_TASK INSTRUCTIONS_.
a. In the post on New Year's resolutions for music practice, how long should a resolution be kept before it becomes easier to stick to?
b. Continue the post on New Year's resolutions for piano practice from where it stops.

_SELECTED EXTRACT_.

● ● ● ● ● ● ●

New Year's Resolutions for Music Practice 2017

January 7, 2017

 

Happy 2017 to you! It’s a new year and there's no right time but now to set some new year resolutions. Resolutions are goals or actions that requires commitment and time to achieve but they help you focus on various aspects of your life and work towards improving that aspect.

 

It’s quite a common sight to see people setting resolutions for themselves but not sticking to them throughout the year. The trick is to actually keep to the resolution for at least two months, after which, it will be easier to stick to them because they’ve already become habits!

 

Resolutions require some thought into them as it needs to be achievable. Better yet! Make them measurable by setting small goals that will help you accomplish them! 

Here are some New Year Resolutions for Piano Practice!

 

These resolutions could be for your child or for yourself. If they’re for your child, remember to have a chat with your child, and come to a consensus on what is achievable for them and what goals do they look forward to work towards! This is a non-exhaustive list so by all means, include your own resolutions that you’ve thought of! 

 

1) Practice once every day

 

This may seem like a far-fetched idea, but it is possible! To improve on one’s piano playing, it requires a lot of commitment and dedication to practising. It’s not an easy goal to achieve but as mentioned, once it becomes a habit, it is much more easier to sustain and achieve this goal. Some ways you can motivate and track your child’s progress is by using a practice chart that you can download below by clicking on the image! When your child successfully reaches the end, reward him/her!

 

It’ll be good if you can fix a timing for this practice, one when your child is focused and relaxed so that the practice session can be good and productive.

● ● ● ● ● ● ●

_COLLECTED MATERIAL_.
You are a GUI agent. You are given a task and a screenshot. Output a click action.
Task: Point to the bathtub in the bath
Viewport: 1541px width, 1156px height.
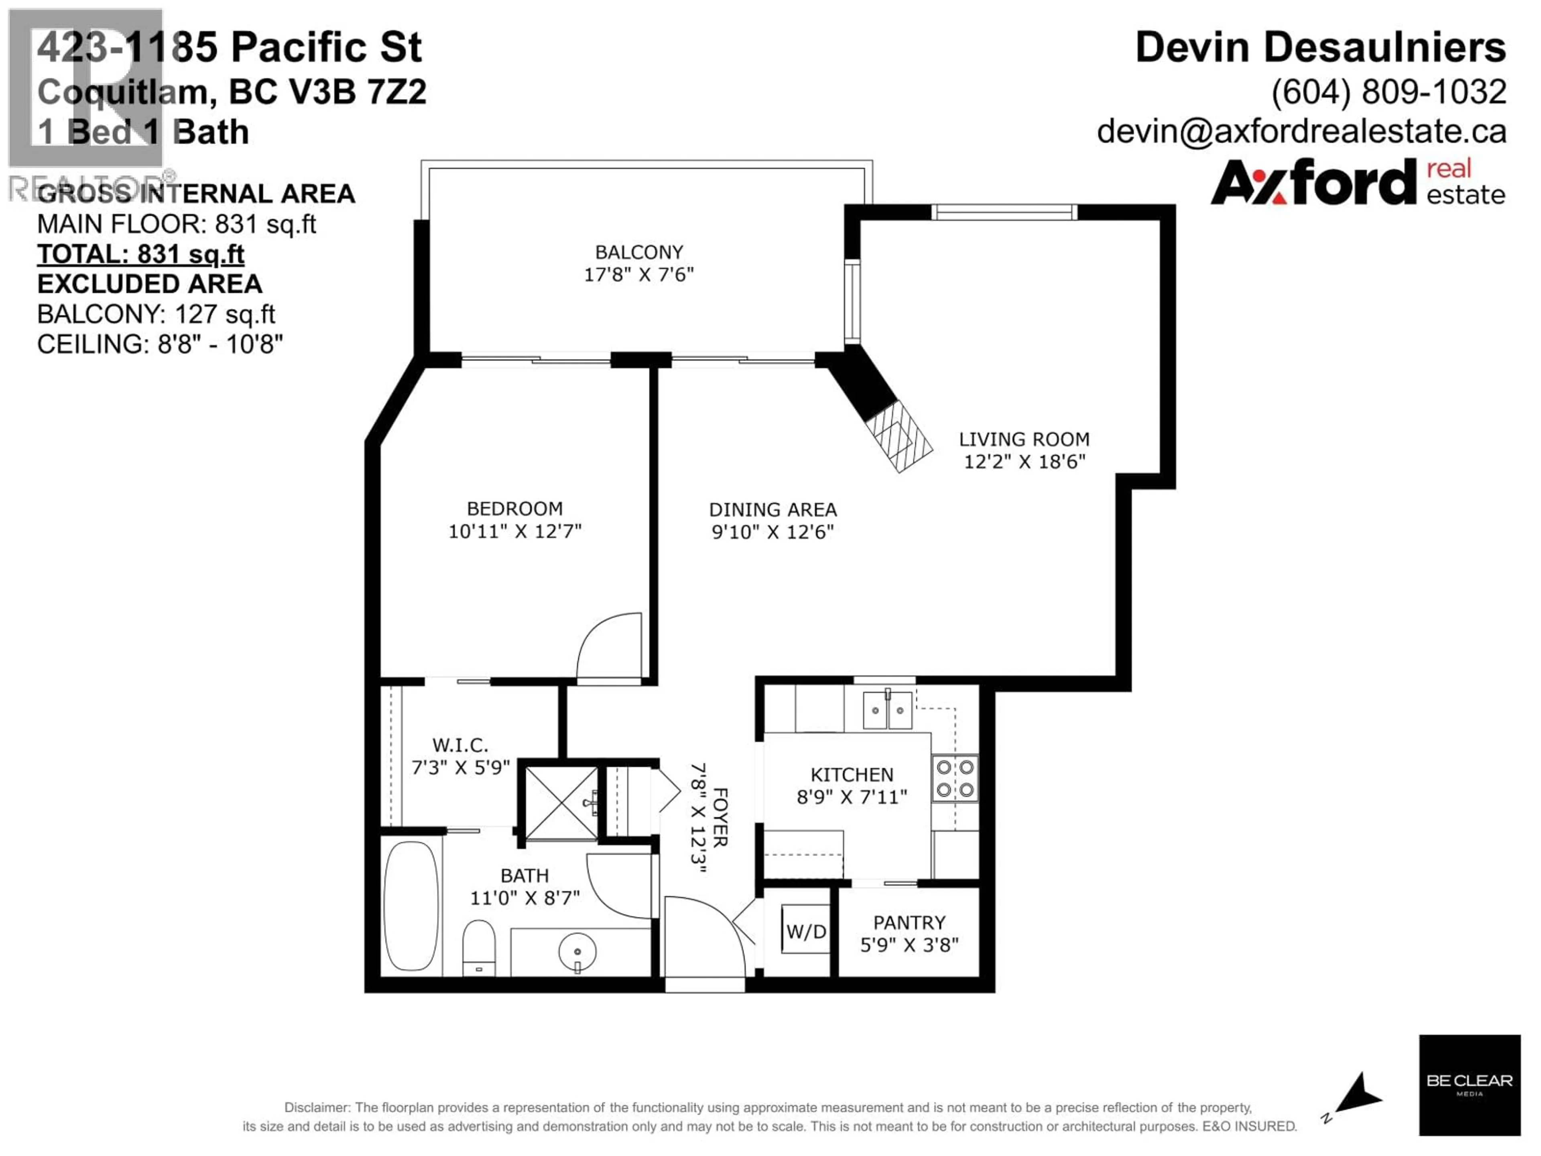click(x=411, y=906)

● ● ● ● ● ● ●

_ANSWERS FOR THE TASKS_.
a. At least two months, after which it has become a habit.

b.
It’s not enough to just practice every day. More importantly, the practice needs to be effective. Many times this problem occurs when one is not fully concentrating and keeps getting distracted. 15mins of full concentration practice is better than an hour of distracted practising! To help your child with his or her focus, try to reduce any distractions around the house during practice time. This includes television and other technology devices, any loud noises, and any other thing that is a more fun option to your child than practising the piano. 

 

2) Learn a favourite piece within this year 

 

Another resolution is to have your child learn a song that he or she really likes, within the year. Everyone has their own favourite songs and sometimes the songs may have a nice piano solo, or maybe your child has heard someone cover the song on the piano. Either ways, she or he just feels inspired to want to learn the piece on the piano but have not gotten around to doing it, perhaps because they’re afraid to try or they do not have the time for something outside of their regular schedule. Well, our suggestion is that if your child has a piece that they want to learn, even if it is of higher difficulty, they should go for it!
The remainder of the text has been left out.